◆ **Source material**
******************************
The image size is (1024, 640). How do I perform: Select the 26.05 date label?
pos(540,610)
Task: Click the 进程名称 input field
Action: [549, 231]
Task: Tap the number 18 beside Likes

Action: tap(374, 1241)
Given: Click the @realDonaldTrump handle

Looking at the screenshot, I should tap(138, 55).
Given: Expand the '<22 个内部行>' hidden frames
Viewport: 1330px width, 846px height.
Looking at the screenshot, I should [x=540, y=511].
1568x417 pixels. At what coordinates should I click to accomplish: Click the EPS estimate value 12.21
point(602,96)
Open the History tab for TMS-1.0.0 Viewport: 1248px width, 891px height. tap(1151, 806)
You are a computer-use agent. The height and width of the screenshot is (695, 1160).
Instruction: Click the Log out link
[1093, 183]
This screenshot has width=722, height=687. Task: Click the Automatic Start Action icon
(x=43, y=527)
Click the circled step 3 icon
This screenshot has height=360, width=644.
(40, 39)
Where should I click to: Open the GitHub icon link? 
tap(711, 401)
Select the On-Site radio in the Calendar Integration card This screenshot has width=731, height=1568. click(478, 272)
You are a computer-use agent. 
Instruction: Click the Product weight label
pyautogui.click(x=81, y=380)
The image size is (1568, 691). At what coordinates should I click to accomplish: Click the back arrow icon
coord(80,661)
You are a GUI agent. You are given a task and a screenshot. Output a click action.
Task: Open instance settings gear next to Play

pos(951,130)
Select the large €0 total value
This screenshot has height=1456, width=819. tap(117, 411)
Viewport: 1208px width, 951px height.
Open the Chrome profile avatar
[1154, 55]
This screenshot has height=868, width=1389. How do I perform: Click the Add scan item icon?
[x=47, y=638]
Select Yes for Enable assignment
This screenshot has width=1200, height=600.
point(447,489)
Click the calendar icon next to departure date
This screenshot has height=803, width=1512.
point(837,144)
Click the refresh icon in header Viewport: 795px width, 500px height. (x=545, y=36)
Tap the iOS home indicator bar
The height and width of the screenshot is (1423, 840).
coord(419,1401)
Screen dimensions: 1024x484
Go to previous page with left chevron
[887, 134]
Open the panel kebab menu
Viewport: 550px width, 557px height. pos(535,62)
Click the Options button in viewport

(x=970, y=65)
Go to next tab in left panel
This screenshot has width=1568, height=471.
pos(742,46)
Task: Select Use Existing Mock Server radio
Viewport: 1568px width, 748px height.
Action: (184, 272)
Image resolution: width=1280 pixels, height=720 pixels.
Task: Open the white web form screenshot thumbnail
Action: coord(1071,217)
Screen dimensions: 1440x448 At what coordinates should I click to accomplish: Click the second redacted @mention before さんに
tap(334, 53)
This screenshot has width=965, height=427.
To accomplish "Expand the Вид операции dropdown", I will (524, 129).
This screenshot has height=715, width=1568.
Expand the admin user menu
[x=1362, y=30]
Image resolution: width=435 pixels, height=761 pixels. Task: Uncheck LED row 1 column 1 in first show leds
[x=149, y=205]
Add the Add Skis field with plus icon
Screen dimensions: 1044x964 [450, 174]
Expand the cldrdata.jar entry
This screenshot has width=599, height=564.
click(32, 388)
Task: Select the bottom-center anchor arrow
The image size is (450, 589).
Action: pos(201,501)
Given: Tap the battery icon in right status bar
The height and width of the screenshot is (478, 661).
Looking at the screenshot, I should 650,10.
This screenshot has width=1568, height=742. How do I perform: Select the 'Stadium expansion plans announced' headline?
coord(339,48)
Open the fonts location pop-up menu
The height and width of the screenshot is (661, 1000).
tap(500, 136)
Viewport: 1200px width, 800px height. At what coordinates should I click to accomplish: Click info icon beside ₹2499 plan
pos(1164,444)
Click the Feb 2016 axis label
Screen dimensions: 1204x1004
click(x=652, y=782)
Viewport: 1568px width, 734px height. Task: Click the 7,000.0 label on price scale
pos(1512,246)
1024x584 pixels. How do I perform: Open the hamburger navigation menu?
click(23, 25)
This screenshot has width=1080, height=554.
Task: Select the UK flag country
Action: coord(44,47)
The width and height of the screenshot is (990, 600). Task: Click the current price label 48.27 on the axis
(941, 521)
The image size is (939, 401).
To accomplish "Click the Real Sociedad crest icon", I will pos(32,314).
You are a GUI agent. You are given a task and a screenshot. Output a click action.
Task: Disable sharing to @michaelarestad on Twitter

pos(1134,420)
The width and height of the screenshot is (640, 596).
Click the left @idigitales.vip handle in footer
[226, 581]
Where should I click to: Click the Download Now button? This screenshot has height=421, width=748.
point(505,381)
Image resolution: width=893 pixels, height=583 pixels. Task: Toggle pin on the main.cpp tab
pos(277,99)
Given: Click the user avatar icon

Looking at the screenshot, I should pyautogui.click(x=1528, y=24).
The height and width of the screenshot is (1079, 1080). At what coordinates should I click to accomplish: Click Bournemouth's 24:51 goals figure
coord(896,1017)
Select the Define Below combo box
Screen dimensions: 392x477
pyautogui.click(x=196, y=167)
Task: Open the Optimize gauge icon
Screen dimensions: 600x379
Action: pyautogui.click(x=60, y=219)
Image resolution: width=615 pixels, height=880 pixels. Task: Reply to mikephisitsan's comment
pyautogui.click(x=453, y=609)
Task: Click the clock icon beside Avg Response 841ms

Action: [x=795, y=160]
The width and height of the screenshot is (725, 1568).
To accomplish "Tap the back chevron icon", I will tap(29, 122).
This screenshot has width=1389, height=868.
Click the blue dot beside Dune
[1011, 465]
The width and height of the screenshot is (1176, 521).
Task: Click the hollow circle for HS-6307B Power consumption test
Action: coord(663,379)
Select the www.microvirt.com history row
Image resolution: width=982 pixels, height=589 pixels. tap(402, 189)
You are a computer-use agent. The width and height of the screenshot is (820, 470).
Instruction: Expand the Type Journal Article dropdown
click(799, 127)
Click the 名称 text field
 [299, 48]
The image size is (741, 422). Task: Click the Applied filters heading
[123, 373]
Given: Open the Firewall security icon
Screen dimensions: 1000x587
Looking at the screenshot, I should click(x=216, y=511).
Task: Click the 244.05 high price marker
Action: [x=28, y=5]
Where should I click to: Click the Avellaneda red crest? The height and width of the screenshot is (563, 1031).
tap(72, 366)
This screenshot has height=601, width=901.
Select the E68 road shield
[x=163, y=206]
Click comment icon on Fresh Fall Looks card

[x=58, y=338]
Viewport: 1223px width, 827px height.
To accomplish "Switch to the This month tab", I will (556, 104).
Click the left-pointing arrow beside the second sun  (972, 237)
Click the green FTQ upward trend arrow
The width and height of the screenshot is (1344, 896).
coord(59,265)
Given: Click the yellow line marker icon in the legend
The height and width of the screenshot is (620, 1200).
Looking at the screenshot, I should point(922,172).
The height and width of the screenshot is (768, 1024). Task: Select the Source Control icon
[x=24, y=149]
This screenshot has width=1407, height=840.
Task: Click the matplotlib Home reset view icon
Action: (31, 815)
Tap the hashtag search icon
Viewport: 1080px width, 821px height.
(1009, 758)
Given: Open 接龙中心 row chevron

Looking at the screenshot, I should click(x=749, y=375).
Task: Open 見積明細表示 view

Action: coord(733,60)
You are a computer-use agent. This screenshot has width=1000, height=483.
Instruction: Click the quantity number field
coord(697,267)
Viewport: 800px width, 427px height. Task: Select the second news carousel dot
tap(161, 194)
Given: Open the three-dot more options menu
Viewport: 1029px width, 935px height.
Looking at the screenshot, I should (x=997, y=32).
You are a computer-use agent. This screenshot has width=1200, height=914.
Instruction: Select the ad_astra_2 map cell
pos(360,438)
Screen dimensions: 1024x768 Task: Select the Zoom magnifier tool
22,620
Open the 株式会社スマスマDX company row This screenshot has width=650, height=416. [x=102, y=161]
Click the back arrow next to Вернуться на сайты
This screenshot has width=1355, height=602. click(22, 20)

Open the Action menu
******************************
◆ **Your assignment**
When you reach the end of the data above, set it all down again unchanged.

◆ **Answer space**
The image size is (1024, 640). How do I perform: Select the 26.05 date label?
pos(540,610)
Task: Click the 进程名称 input field
Action: [549, 231]
Task: Tap the number 18 beside Likes

Action: tap(374, 1241)
Given: Click the @realDonaldTrump handle

Looking at the screenshot, I should tap(138, 55).
Given: Expand the '<22 个内部行>' hidden frames
Viewport: 1330px width, 846px height.
Looking at the screenshot, I should [x=540, y=511].
1568x417 pixels. At what coordinates should I click to accomplish: Click the EPS estimate value 12.21
point(602,96)
Open the History tab for TMS-1.0.0 Viewport: 1248px width, 891px height. tap(1151, 806)
You are a computer-use agent. The height and width of the screenshot is (695, 1160).
Instruction: Click the Log out link
[1093, 183]
This screenshot has width=722, height=687. Task: Click the Automatic Start Action icon
(x=43, y=527)
Click the circled step 3 icon
This screenshot has height=360, width=644.
(40, 39)
Where should I click to: Open the GitHub icon link? 
tap(711, 401)
Select the On-Site radio in the Calendar Integration card This screenshot has width=731, height=1568. click(478, 272)
You are a computer-use agent. 
Instruction: Click the Product weight label
pyautogui.click(x=81, y=380)
The image size is (1568, 691). At what coordinates should I click to accomplish: Click the back arrow icon
coord(80,661)
You are a GUI agent. You are given a task and a screenshot. Output a click action.
Task: Open instance settings gear next to Play

pos(951,130)
Select the large €0 total value
This screenshot has height=1456, width=819. tap(117, 411)
Viewport: 1208px width, 951px height.
Open the Chrome profile avatar
[1154, 55]
This screenshot has height=868, width=1389. How do I perform: Click the Add scan item icon?
[x=47, y=638]
Select Yes for Enable assignment
This screenshot has width=1200, height=600.
point(447,489)
Click the calendar icon next to departure date
This screenshot has height=803, width=1512.
point(837,144)
Click the refresh icon in header Viewport: 795px width, 500px height. (x=545, y=36)
Tap the iOS home indicator bar
The height and width of the screenshot is (1423, 840).
coord(419,1401)
Screen dimensions: 1024x484
Go to previous page with left chevron
[887, 134]
Open the panel kebab menu
Viewport: 550px width, 557px height. pos(535,62)
Click the Options button in viewport

(x=970, y=65)
Go to next tab in left panel
This screenshot has width=1568, height=471.
pos(742,46)
Task: Select Use Existing Mock Server radio
Viewport: 1568px width, 748px height.
Action: (184, 272)
Image resolution: width=1280 pixels, height=720 pixels.
Task: Open the white web form screenshot thumbnail
Action: coord(1071,217)
Screen dimensions: 1440x448 At what coordinates should I click to accomplish: Click the second redacted @mention before さんに
tap(334, 53)
This screenshot has width=965, height=427.
To accomplish "Expand the Вид операции dropdown", I will (524, 129).
This screenshot has height=715, width=1568.
Expand the admin user menu
[x=1362, y=30]
Image resolution: width=435 pixels, height=761 pixels. Task: Uncheck LED row 1 column 1 in first show leds
[x=149, y=205]
Add the Add Skis field with plus icon
Screen dimensions: 1044x964 [450, 174]
Expand the cldrdata.jar entry
This screenshot has width=599, height=564.
click(32, 388)
Task: Select the bottom-center anchor arrow
The image size is (450, 589).
Action: pos(201,501)
Given: Tap the battery icon in right status bar
The height and width of the screenshot is (478, 661).
Looking at the screenshot, I should 650,10.
This screenshot has width=1568, height=742. How do I perform: Select the 'Stadium expansion plans announced' headline?
coord(339,48)
Open the fonts location pop-up menu
The height and width of the screenshot is (661, 1000).
tap(500, 136)
Viewport: 1200px width, 800px height. At what coordinates should I click to accomplish: Click info icon beside ₹2499 plan
pos(1164,444)
Click the Feb 2016 axis label
Screen dimensions: 1204x1004
click(x=652, y=782)
Viewport: 1568px width, 734px height. Task: Click the 7,000.0 label on price scale
pos(1512,246)
1024x584 pixels. How do I perform: Open the hamburger navigation menu?
click(23, 25)
This screenshot has width=1080, height=554.
Task: Select the UK flag country
Action: coord(44,47)
The width and height of the screenshot is (990, 600). Task: Click the current price label 48.27 on the axis
(941, 521)
The image size is (939, 401).
To accomplish "Click the Real Sociedad crest icon", I will pos(32,314).
You are a GUI agent. You are given a task and a screenshot. Output a click action.
Task: Disable sharing to @michaelarestad on Twitter

pos(1134,420)
The width and height of the screenshot is (640, 596).
Click the left @idigitales.vip handle in footer
[226, 581]
Where should I click to: Click the Download Now button? This screenshot has height=421, width=748.
point(505,381)
Image resolution: width=893 pixels, height=583 pixels. Task: Toggle pin on the main.cpp tab
pos(277,99)
Given: Click the user avatar icon

Looking at the screenshot, I should pyautogui.click(x=1528, y=24).
The height and width of the screenshot is (1079, 1080). At what coordinates should I click to accomplish: Click Bournemouth's 24:51 goals figure
coord(896,1017)
Select the Define Below combo box
Screen dimensions: 392x477
pyautogui.click(x=196, y=167)
Task: Open the Optimize gauge icon
Screen dimensions: 600x379
Action: pyautogui.click(x=60, y=219)
Image resolution: width=615 pixels, height=880 pixels. Task: Reply to mikephisitsan's comment
pyautogui.click(x=453, y=609)
Task: Click the clock icon beside Avg Response 841ms

Action: [x=795, y=160]
The width and height of the screenshot is (725, 1568).
To accomplish "Tap the back chevron icon", I will tap(29, 122).
This screenshot has width=1389, height=868.
Click the blue dot beside Dune
[1011, 465]
The width and height of the screenshot is (1176, 521).
Task: Click the hollow circle for HS-6307B Power consumption test
Action: coord(663,379)
Select the www.microvirt.com history row
Image resolution: width=982 pixels, height=589 pixels. tap(402, 189)
You are a computer-use agent. The width and height of the screenshot is (820, 470).
Instruction: Expand the Type Journal Article dropdown
click(799, 127)
Click the 名称 text field
 [299, 48]
The image size is (741, 422). Task: Click the Applied filters heading
[123, 373]
Given: Open the Firewall security icon
Screen dimensions: 1000x587
Looking at the screenshot, I should click(x=216, y=511).
Task: Click the 244.05 high price marker
Action: [x=28, y=5]
Where should I click to: Click the Avellaneda red crest? The height and width of the screenshot is (563, 1031).
tap(72, 366)
This screenshot has height=601, width=901.
Select the E68 road shield
[x=163, y=206]
Click comment icon on Fresh Fall Looks card

[x=58, y=338]
Viewport: 1223px width, 827px height.
To accomplish "Switch to the This month tab", I will (556, 104).
Click the left-pointing arrow beside the second sun  (972, 237)
Click the green FTQ upward trend arrow
The width and height of the screenshot is (1344, 896).
coord(59,265)
Given: Click the yellow line marker icon in the legend
The height and width of the screenshot is (620, 1200).
Looking at the screenshot, I should point(922,172).
The height and width of the screenshot is (768, 1024). Task: Select the Source Control icon
[x=24, y=149]
This screenshot has width=1407, height=840.
Task: Click the matplotlib Home reset view icon
Action: (31, 815)
Tap the hashtag search icon
Viewport: 1080px width, 821px height.
(1009, 758)
Given: Open 接龙中心 row chevron

Looking at the screenshot, I should click(x=749, y=375).
Task: Open 見積明細表示 view

Action: coord(733,60)
You are a computer-use agent. This screenshot has width=1000, height=483.
Instruction: Click the quantity number field
coord(697,267)
Viewport: 800px width, 427px height. Task: Select the second news carousel dot
tap(161, 194)
Given: Open the three-dot more options menu
Viewport: 1029px width, 935px height.
Looking at the screenshot, I should (x=997, y=32).
You are a computer-use agent. This screenshot has width=1200, height=914.
Instruction: Select the ad_astra_2 map cell
pos(360,438)
Screen dimensions: 1024x768 Task: Select the Zoom magnifier tool
22,620
Open the 株式会社スマスマDX company row This screenshot has width=650, height=416. [x=102, y=161]
Click the back arrow next to Вернуться на сайты
This screenshot has width=1355, height=602. click(22, 20)

Open the Action menu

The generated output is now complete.